Where the line containing "Viewport: 923px width, 220px" appears, begin retyping; continue exactly through the final line of the data. Omit every picture.

Data items:
-------------------------

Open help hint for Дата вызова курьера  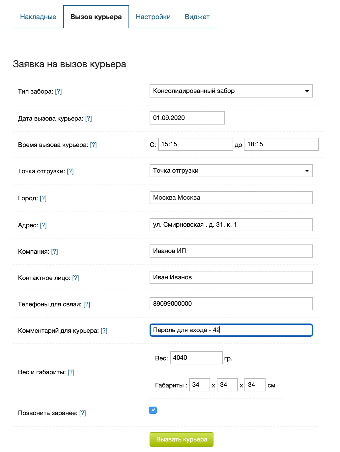(88, 119)
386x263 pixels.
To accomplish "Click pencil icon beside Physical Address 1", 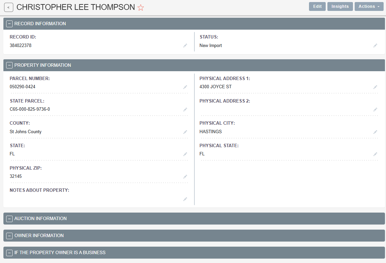I will click(x=375, y=87).
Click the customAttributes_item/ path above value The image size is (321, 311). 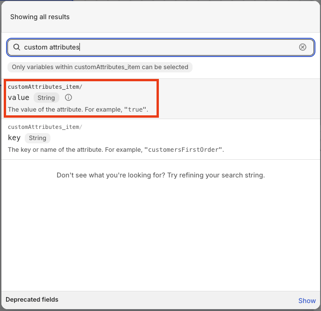[39, 87]
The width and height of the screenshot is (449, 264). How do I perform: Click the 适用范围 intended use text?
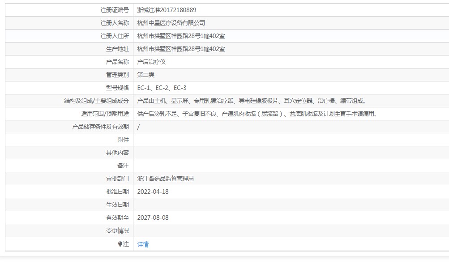coord(257,114)
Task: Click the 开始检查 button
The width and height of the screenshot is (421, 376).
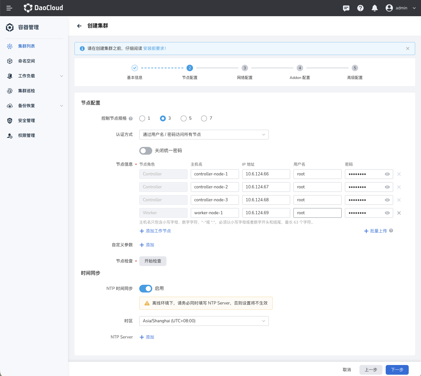Action: coord(153,261)
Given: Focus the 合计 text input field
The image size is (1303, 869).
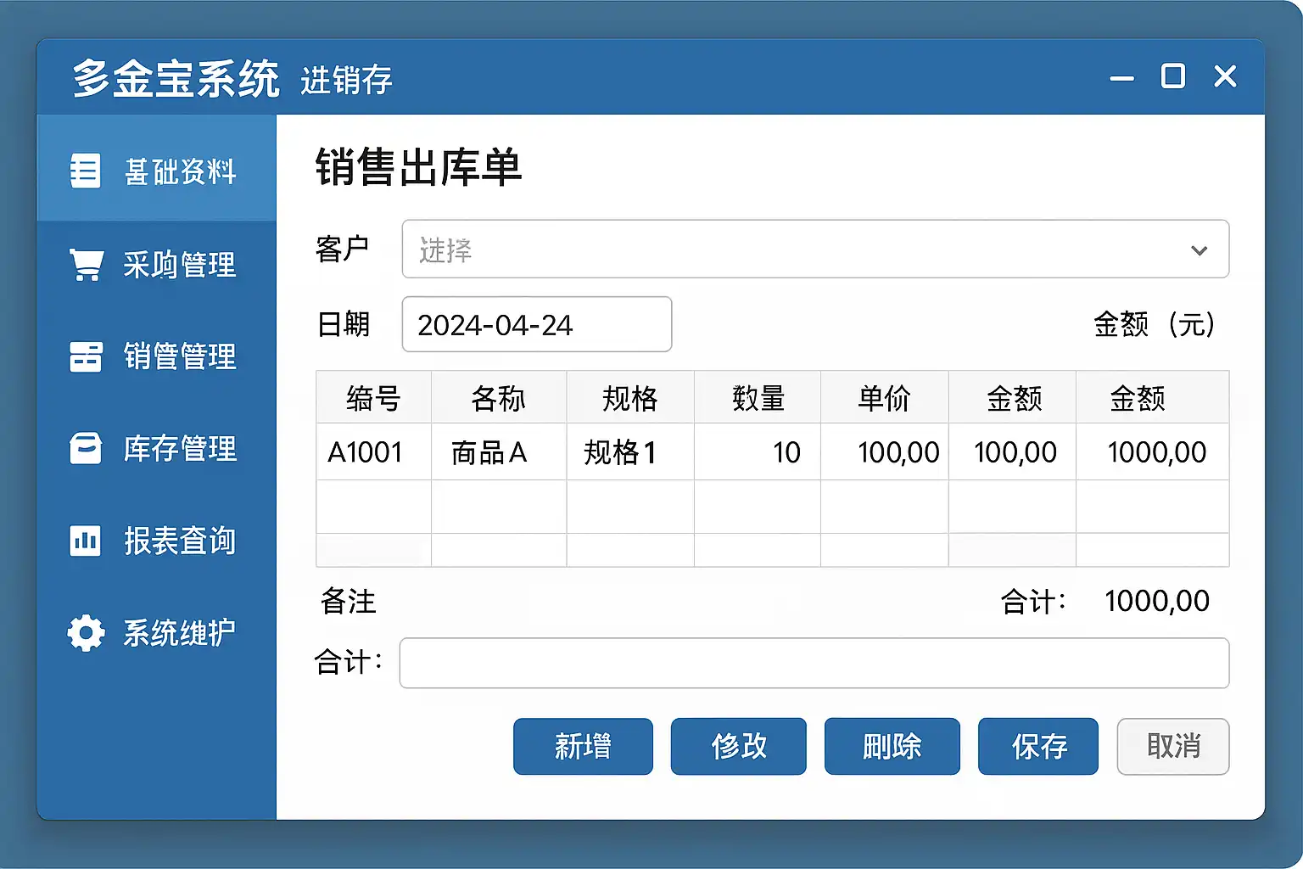Looking at the screenshot, I should 814,663.
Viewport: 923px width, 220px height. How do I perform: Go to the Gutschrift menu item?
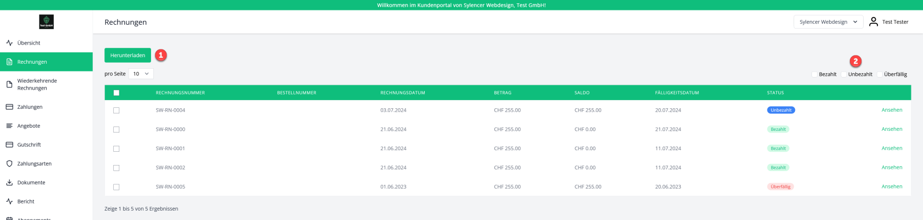coord(29,145)
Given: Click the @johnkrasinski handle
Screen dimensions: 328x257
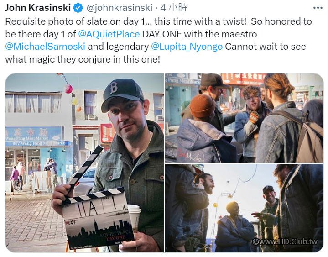Looking at the screenshot, I should (119, 8).
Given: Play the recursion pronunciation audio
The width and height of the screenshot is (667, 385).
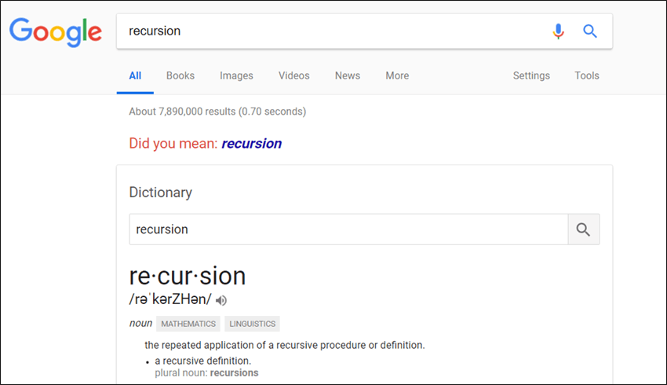Looking at the screenshot, I should 221,301.
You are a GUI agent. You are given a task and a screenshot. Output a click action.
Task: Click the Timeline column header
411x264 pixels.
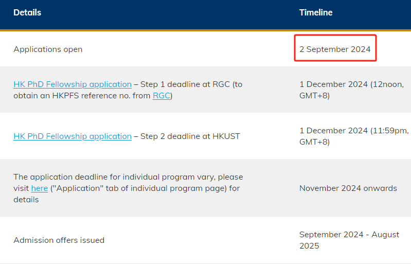tap(316, 12)
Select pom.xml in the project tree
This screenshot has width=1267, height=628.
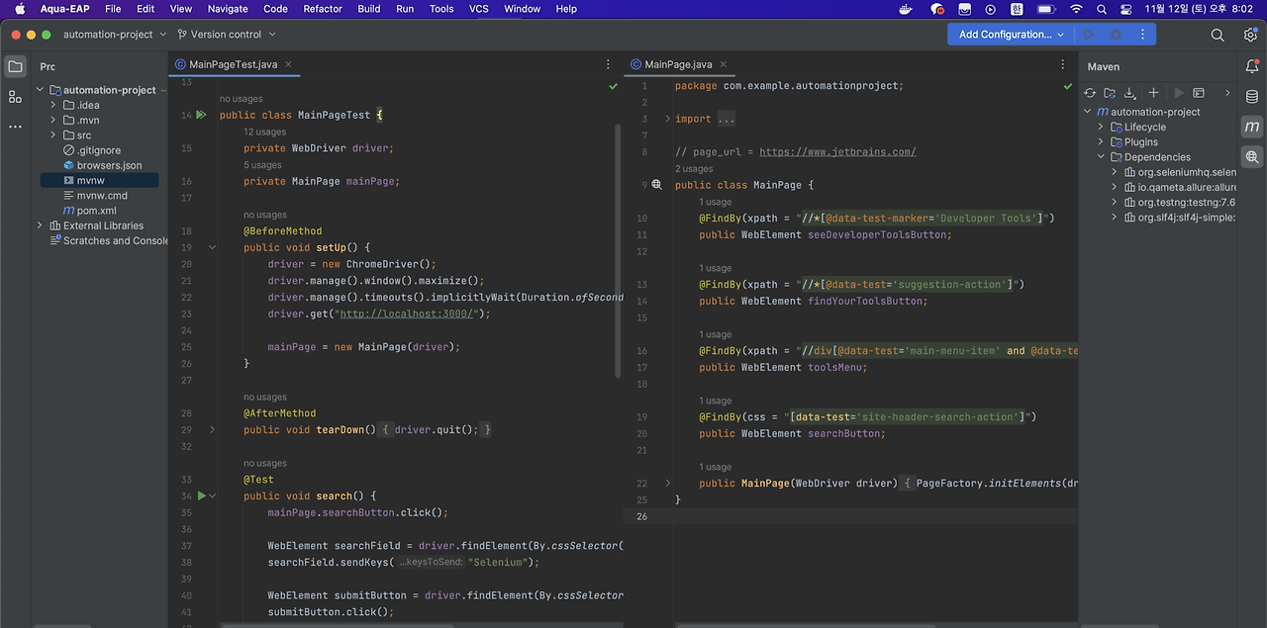tap(96, 211)
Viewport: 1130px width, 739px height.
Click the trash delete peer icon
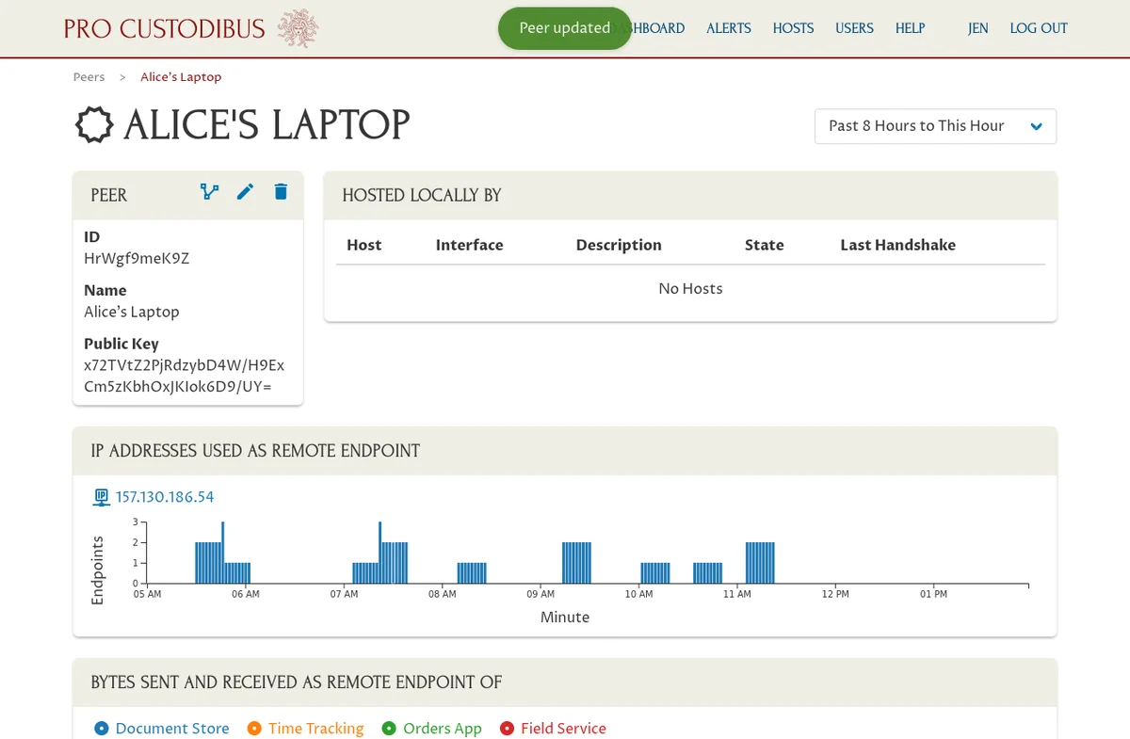(x=281, y=192)
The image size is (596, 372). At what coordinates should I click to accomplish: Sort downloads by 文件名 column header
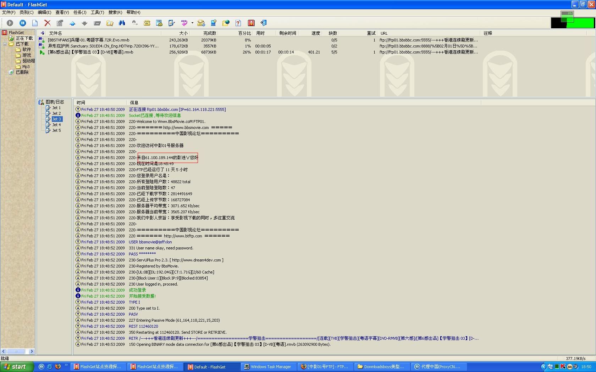(x=55, y=33)
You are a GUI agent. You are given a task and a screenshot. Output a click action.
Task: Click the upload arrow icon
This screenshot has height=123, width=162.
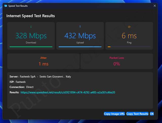click(80, 27)
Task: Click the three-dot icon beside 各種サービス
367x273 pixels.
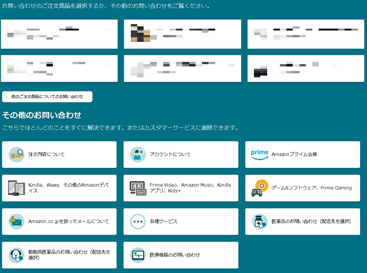Action: coord(138,222)
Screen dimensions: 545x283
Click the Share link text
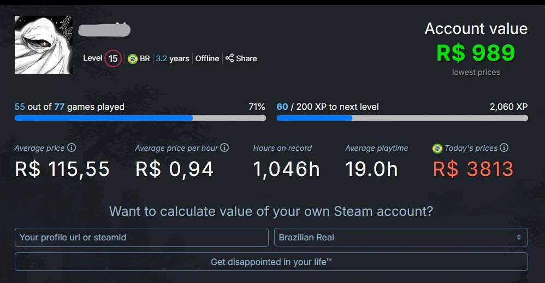pos(246,58)
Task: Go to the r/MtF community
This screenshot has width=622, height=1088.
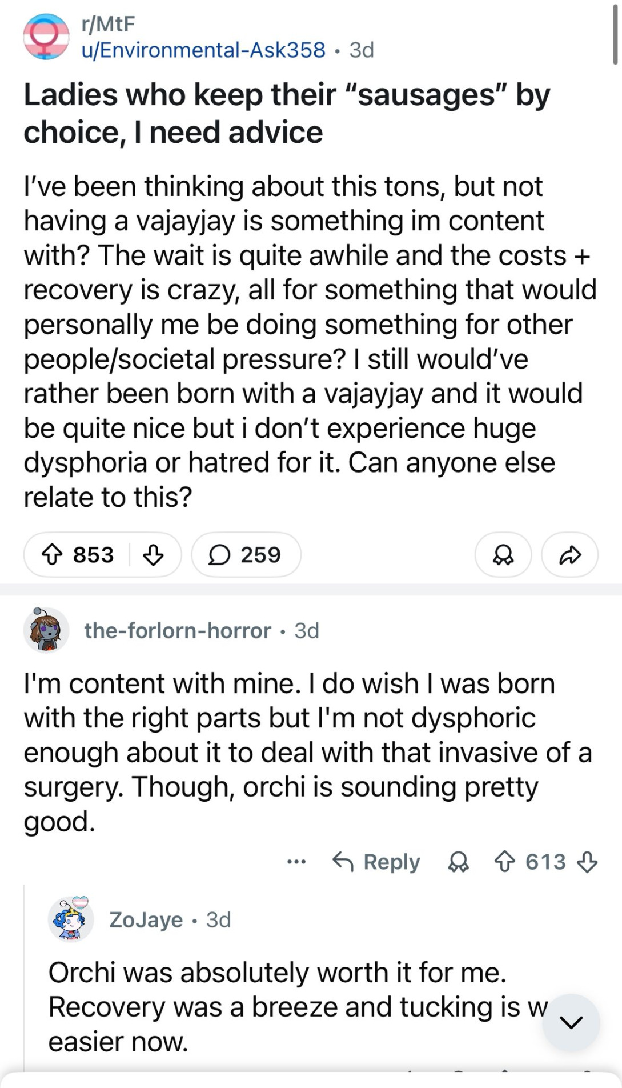Action: 108,24
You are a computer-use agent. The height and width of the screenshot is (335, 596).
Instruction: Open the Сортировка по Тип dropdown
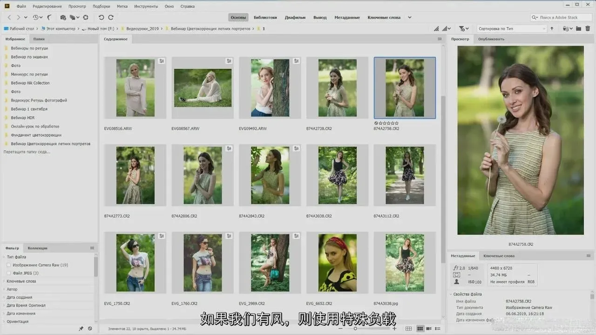(512, 28)
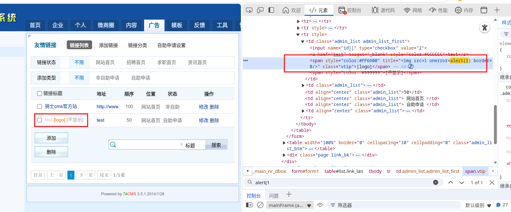This screenshot has height=212, width=511.
Task: Open the 默认级别 log level dropdown
Action: coord(479,205)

-------------------------

- Result for this task:
Viewport: 923px width, 220px height. How do I perform: Go to the Gutschrift menu item?
coord(29,145)
Given: Click the @johnkrasinski handle
Screen dimensions: 328x257
Looking at the screenshot, I should (119, 8).
Given: Play the recursion pronunciation audio
The width and height of the screenshot is (667, 385).
Looking at the screenshot, I should 221,301.
You are a GUI agent. You are given a task and a screenshot. Output a click action.
Task: Click the Timeline column header
411x264 pixels.
tap(316, 12)
Select pom.xml in the project tree
This screenshot has width=1267, height=628.
tap(96, 211)
Viewport: 1130px width, 739px height.
Click the trash delete peer icon
(x=281, y=192)
The image size is (596, 372). At what coordinates should I click to accomplish: Sort downloads by 文件名 column header
(x=55, y=33)
You are a GUI agent. You are given a task and a screenshot. Output a click action.
Task: Click the upload arrow icon
This screenshot has height=123, width=162.
click(80, 27)
Task: Click the three-dot icon beside 各種サービス
367x273 pixels.
Action: coord(138,222)
Screen dimensions: 545x283
Click the Share link text
pos(246,58)
Task: Go to the r/MtF community
This screenshot has width=622, height=1088.
Action: 108,24
You are a computer-use agent. The height and width of the screenshot is (335, 596).
Instruction: Open the Сортировка по Тип dropdown
(512, 28)
This screenshot has height=212, width=511.
Task: Open the 默认级别 log level dropdown
Action: coord(479,205)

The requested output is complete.